The NWLC doesn’t regularly write reports or make recommendations, but if a little-known program would benefit society the organization will study it, Campbell said.

“We thought that if we took an in-depth look at what the military was doing we could one, document if it was true they really had this model system and two, try to see what lessons we could glean from what they had done and apply them in the civilian context,” she said.

Karen Whitman, the program manager for child care at Naval Air Station North Island, said center staff members are continually trained to improve and maintain job quality. Not only is Whitman the top child care administrator on the base, she also runs the 13 child development centers in the Navy’s Southwest region. The armed forces regionalized child care centers 18 months ago, she said.

“We have a training requirement where they (employees) have to complete 13 modules in the first 18 months (of employment),” she said. “Those modules are specific to certain areas; child abuse, safety, food nutrition, age appropriate practices. They also have to have four hours a month of specialized training regarding child care practices.”

An employee’s pay is comparative to the number of completed modules, Whitman said.

– Salary System An Incentive For Training

“To tie care-givers’ salary to their level of training creates an incentive to train,” said Polly Elam, child development program administrator with Navy Region Southwest. In the past, child care staffers would plan programs for the children without thought to the developmental level of the child, she said. As a result of the inappropriate activity, the child would “balk at it” and become secluded.

Elam, a child care employee with the Navy for 27 years, said the increased funding that provides the training is the real difference.

“In an all-voluntary department of defense, in order to hold high-quality service members, we need to care for the families and provide support,” she said.

» **Directives**
[A] In the text about Navy child care training, switch "modules" to "courses" in the part that begins at the words "Karen Whitman, the" and stops after "modules, Whitman said.", and give that part back.
[B] Render every line of the records below as a JSON list of strings, one string per line, skipping blank lines and leaving out the pictures.
The records have nothing to do with the text about Navy child care training.

» **Dataset**
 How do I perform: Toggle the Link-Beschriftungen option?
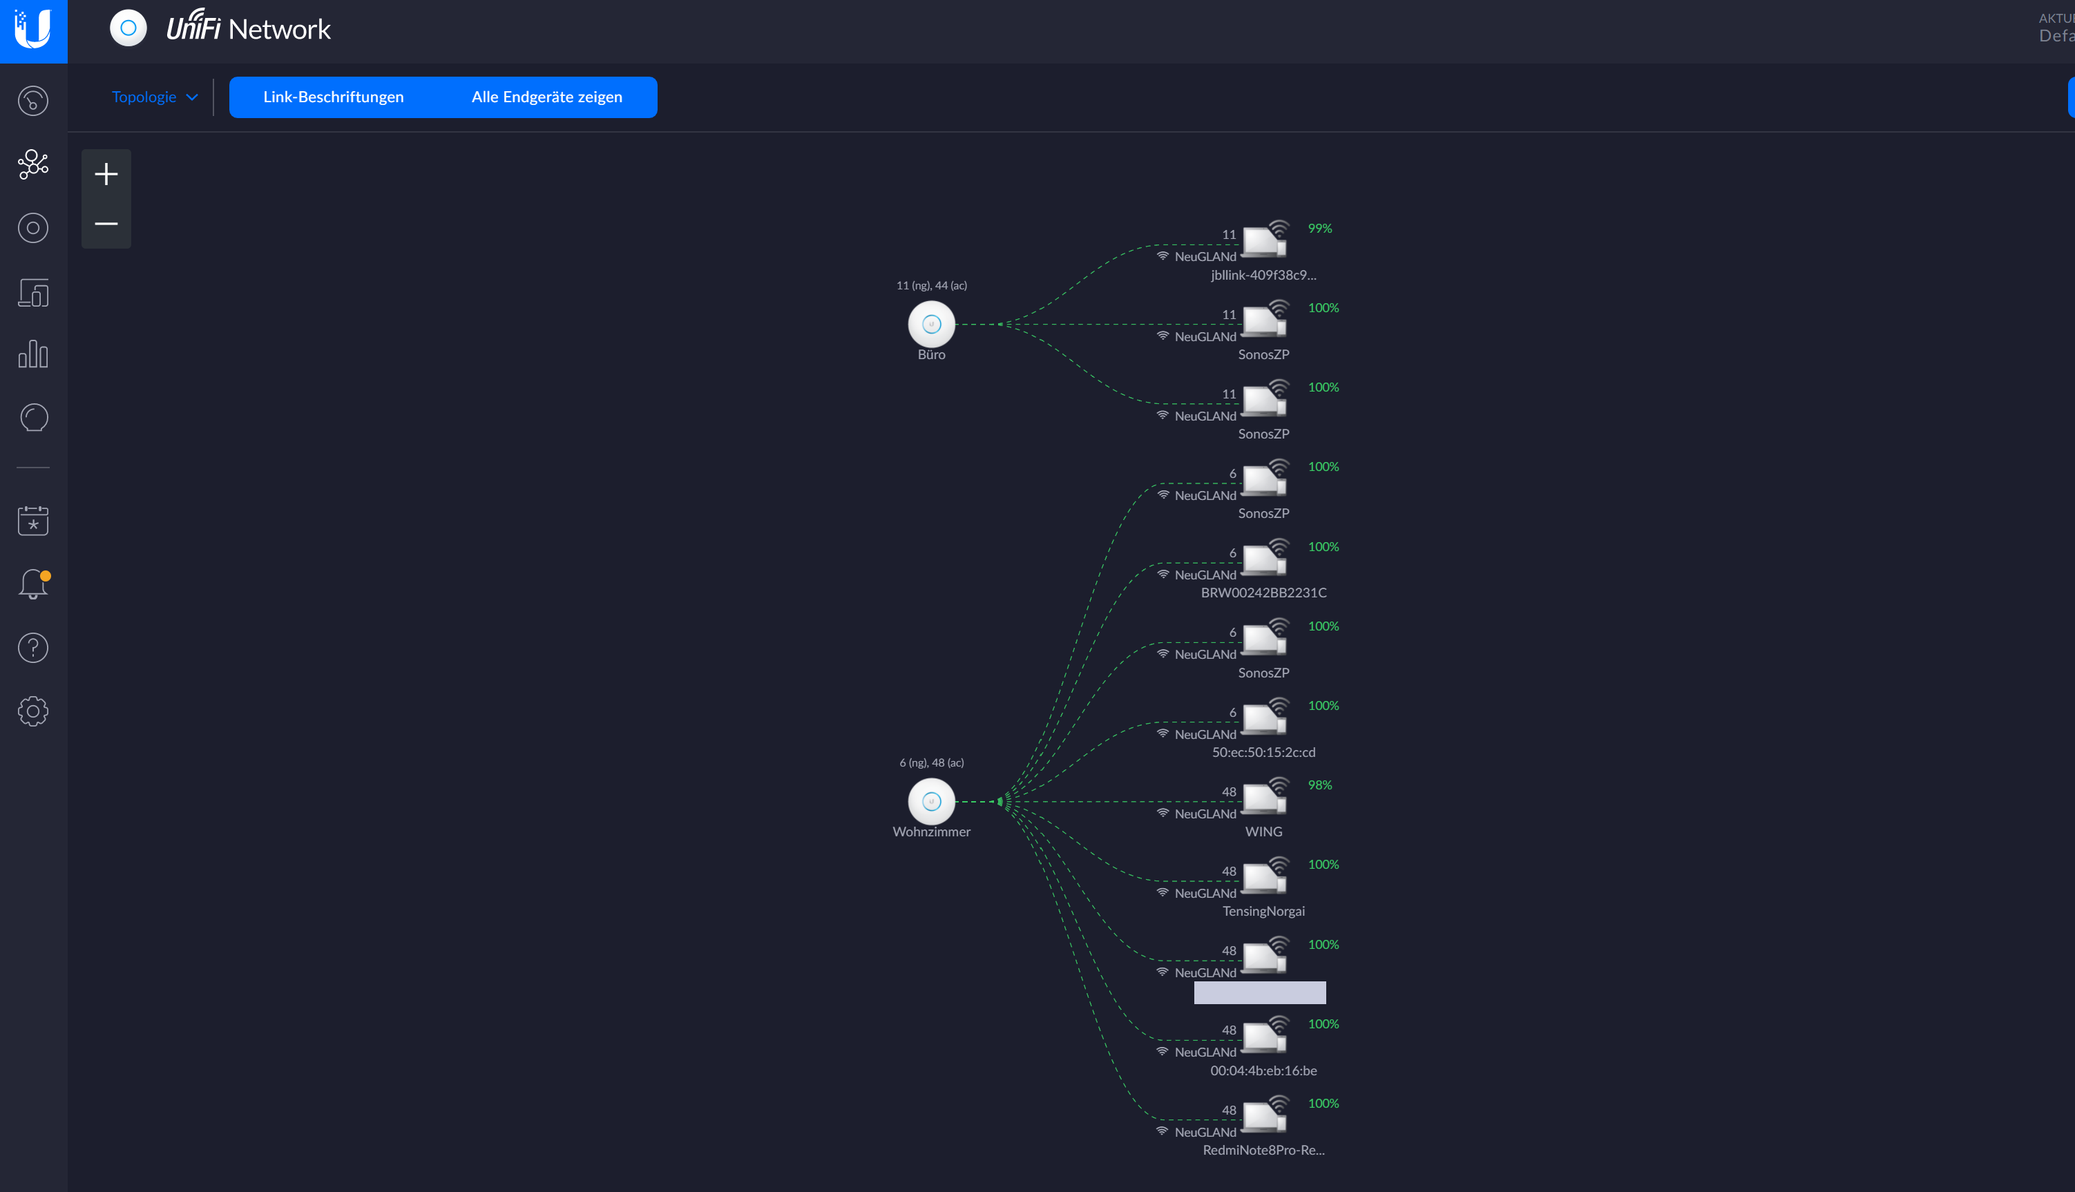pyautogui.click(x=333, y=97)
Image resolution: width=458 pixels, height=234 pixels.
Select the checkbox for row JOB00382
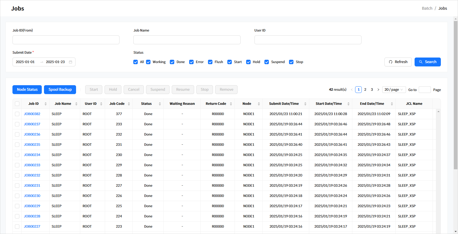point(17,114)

» **Results for the exercise**
[A]
Karen Whitman, the program manager for child care at Naval Air Station North Island, said center staff members are continually trained to improve and maintain job quality. Not only is Whitman the top child care administrator on the base, she also runs the 13 child development centers in the Navy’s Southwest region. The armed forces regionalized child care centers 18 months ago, she said.

“We have a training requirement where they (employees) have to complete 13 courses in the first 18 months (of employment),” she said. “Those courses are specific to certain areas; child abuse, safety, food nutrition, age appropriate practices. They also have to have four hours a month of specialized training regarding child care practices.”

An employee’s pay is comparative to the number of completed courses, Whitman said.

[B]
[
  " How do I perform: Toggle the Link-Beschriftungen option?",
  "pyautogui.click(x=333, y=97)",
  "Image resolution: width=458 pixels, height=234 pixels.",
  "Select the checkbox for row JOB00382",
  "point(17,114)"
]